Actor, Performer, Citizen – Helsinki

Actor, Performer, Citizen – Helsinki

REGISTRATION NOW OPEN!

Actor, Performer, Citizen:
Thinking new modes of being in Performance & Philosophy

A research meeting organized by the PSi Performance and Philosophy Working Group in cooperation with the Theatre Academy Helsinki and the Finnish Doctoral Programme for Music, Theatre and Dance.

8-9 April 2011

Theatre Academy, Helsinki

The event is free to attend.
To register, please email helena.hongisto@teak.fi <mailto:helena.hongisto@teak.fi>

Presenters: Annette Arlander, Andy Best, Franziska Bork Petersen, Broderick Chow, Fred Dalmasso, Eve Katsouraki, Esa Kirkkopelto, Tuija Kokkonen, Johanna Linsley, Artemy Magun, Nikolaus Müller-Scholl, Cormac Power, Merja Puustinen, Janelle Reinelt, Freddie Rokem, Donna Soto-Morettini, & Steve Wilmer

This research meeting seeks to address a core question: How might the performing arts transform the role of the citizen in contemporary society?
Today, as global neo-liberalism and its critics suggest, every wo/man is a performer in his or her own life; every wo/man is an actor in both the private and public sphere. In other words, the performing body itself remains a battleground of debate. As obvious or familiar as such an argument may seem, this meeting begins from the premise that the dynamics and actual forms of this debate nevertheless tend to escape us.

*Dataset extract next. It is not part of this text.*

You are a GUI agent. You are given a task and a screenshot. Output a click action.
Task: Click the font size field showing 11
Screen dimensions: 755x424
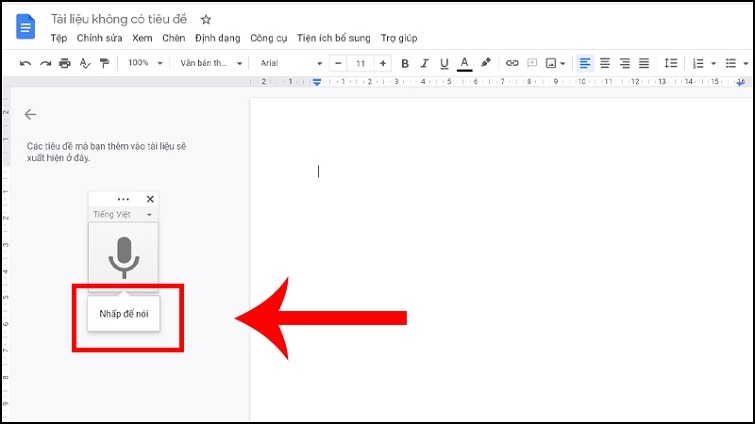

Throughout their modern history, the performing arts have displayed and tested the various ways in which the human body can resist appropriation by social norms, ideologies and oppressive political powers. However, it has arguably been much less clear what kinds of corporeality and concrete modes of being together have been positively defined, affirmed or called for. The contemporary quest for a new kind of citizenship, and a renewed idea of social and political responsibility, has struggled with a simultaneous allergy towards given models, utopian ideals and teleological goals, not to mention its resistance to education (paideia, Bildung) through and by means of art. Yet, since the programmes of early Romanticism, the necessity of some type of ?aesthetic education? has been a more or less constant, underlying aspect of artistic revolutions ? particularly, in the performing arts where the basic element of artistic operation is the acting and speaking human body. Every crucial change in this field, every new way of integrating a human body into a work of art as its constitutive element, has implied a more or less articulated idea of citizenship. Each new performance of corporeality suggests a way in which wo/man should take charge of his or her membership in a given society.

To whom is contemporary performance addressed, if it is no longer to a supposedly universal subject or majority, in the form of spectators or audience? If it is no longer to a common denominator, a bourgeois subject or a global worker with his or her supposed needs and rights? What new kinds of actor, performer or citizen might performance & philosophy affirm?